First published in 1993 by Victor Gollancz Ltd.
This edition published in 2016 by Endeavour Press Ltd.
Table of Contents
Author’s Note
Chapter 1
Chapter 2
Chapter 3
Chapter 4
Chapter 5
Chapter 6
Chapter 7
Chapter 8
Chapter 9
Chapter 10
Chapter 11
Chapter 12
Chapter 13
Chapter 14
Chapter 15
Chapter 16
Chapter 17
Chapter 18
Chapter 19
Chapter 20
Chapter 21
Chapter 22
Chapter 23
Chapter 24
Chapter 25
Chapter 26
Chapter 27
Chapter 28
Author’s Note
There is a Vancouver Public Aquarium, and it does indeed have a board of directors as well as a large salaried staff, many enthusiastic volunteers and the two captive orcas; Finna and Bjossa. But with the exception of the above-named whales and a marmalade cat named Barney, the inhabitants of Killers are mere figments of my imagination and are not intended to portray real insects or animals or persons. Any resemblance to real insects or animals or persons, living or dead, is entirely coincidental.
Chapter 1
Homicide detective Jack Willows tested the blade of the carving knife against the ball of his thumb.
Fellow detective Claire Parker watched him over the rim of a wine glass that had been recently topped up with a more-than-decent Australian burgundy, but was now somehow almost empty again. Parker’s skin was pale, her shoulder-length hair jet black, her chocolate eyes lively and bright. When she had first walked into Inspector Homer Bradley’s office, back in ‘85, she’d been twenty-eight years old, stood five foot seven and weighed one hundred and seven pounds. Time hadn’t passed her by, but she still considered herself a reasonably young woman. She had managed, mostly due to the stress of the job, to keep her weight down. Perhaps it was the wine, but at the moment she was feeling pretty good about herself.

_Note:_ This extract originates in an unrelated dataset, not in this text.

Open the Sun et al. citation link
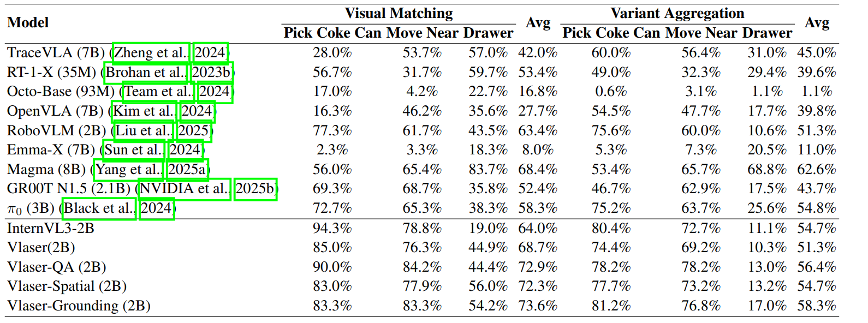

She and Willows ate together fairly frequently, but he rarely invited her to his house. So this was a bit of an occasion, and she had dressed accordingly. She was wearing a beige suede skirt and a low-cut black silk blouse. She looked very good, and she knew it. Her self-awareness and confidence showed in the way she held herself — loosely, but very much in control.
As Parker raised her glass, Willows noticed that the wine was just slightly darker than her lipstick. He sliced into the roast the way he did almost everything else — with manic, calculated energy. The cut meat, as it fell away from the joint, smelled hot and rich.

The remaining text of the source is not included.